■ **Saved entries**

+-------+

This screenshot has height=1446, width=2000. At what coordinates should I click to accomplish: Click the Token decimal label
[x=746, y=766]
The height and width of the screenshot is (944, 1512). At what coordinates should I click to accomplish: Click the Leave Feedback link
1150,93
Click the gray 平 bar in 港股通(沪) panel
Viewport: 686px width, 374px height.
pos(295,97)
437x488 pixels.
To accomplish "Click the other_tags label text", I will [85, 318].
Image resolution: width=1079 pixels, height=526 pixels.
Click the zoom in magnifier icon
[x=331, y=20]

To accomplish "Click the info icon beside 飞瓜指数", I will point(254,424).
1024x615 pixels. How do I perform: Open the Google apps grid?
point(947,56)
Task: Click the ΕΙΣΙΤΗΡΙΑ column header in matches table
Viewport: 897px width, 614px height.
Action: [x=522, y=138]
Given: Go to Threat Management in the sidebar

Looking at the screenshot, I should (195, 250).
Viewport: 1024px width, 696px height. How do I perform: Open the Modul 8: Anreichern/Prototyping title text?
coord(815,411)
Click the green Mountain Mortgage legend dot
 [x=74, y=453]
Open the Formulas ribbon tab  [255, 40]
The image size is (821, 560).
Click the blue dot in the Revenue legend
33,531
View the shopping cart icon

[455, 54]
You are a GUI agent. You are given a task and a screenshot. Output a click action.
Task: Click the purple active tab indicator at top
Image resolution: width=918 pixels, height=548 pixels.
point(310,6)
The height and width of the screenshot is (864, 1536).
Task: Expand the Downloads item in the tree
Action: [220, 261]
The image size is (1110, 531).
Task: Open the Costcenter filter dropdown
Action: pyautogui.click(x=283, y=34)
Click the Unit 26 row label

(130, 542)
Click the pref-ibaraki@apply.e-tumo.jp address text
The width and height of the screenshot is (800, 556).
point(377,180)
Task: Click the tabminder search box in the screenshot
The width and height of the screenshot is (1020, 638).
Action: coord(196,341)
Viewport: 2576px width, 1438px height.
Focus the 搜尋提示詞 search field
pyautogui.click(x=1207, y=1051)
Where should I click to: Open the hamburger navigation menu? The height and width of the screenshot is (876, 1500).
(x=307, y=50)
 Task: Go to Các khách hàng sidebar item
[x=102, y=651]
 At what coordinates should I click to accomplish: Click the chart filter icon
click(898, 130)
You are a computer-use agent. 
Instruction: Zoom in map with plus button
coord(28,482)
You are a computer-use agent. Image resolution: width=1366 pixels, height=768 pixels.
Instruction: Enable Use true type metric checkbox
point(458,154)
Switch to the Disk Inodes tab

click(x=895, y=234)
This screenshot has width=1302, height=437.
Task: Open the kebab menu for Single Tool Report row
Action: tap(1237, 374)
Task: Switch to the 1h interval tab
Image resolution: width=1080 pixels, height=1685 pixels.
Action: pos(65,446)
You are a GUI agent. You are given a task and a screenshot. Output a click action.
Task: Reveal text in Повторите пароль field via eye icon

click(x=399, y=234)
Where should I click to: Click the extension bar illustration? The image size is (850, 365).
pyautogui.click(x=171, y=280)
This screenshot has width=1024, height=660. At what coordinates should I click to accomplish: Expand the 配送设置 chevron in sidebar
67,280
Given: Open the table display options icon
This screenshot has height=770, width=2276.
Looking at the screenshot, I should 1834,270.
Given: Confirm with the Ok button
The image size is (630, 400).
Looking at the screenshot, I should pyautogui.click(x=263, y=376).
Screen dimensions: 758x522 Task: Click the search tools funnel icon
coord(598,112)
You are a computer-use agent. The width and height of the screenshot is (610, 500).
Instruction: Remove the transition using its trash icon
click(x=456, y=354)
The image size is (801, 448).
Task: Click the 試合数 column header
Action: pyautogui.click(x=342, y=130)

+-------+

■ **Task to carry out**
Filter the entries by the string "computer" and copy each matching line.

■ **Written solution**
You are a computer-use agent. 
You are a computer-use agent. Image resolution: width=1366 pixels, height=768 pixels.
You are a computer-use agent. The width and height of the screenshot is (610, 500).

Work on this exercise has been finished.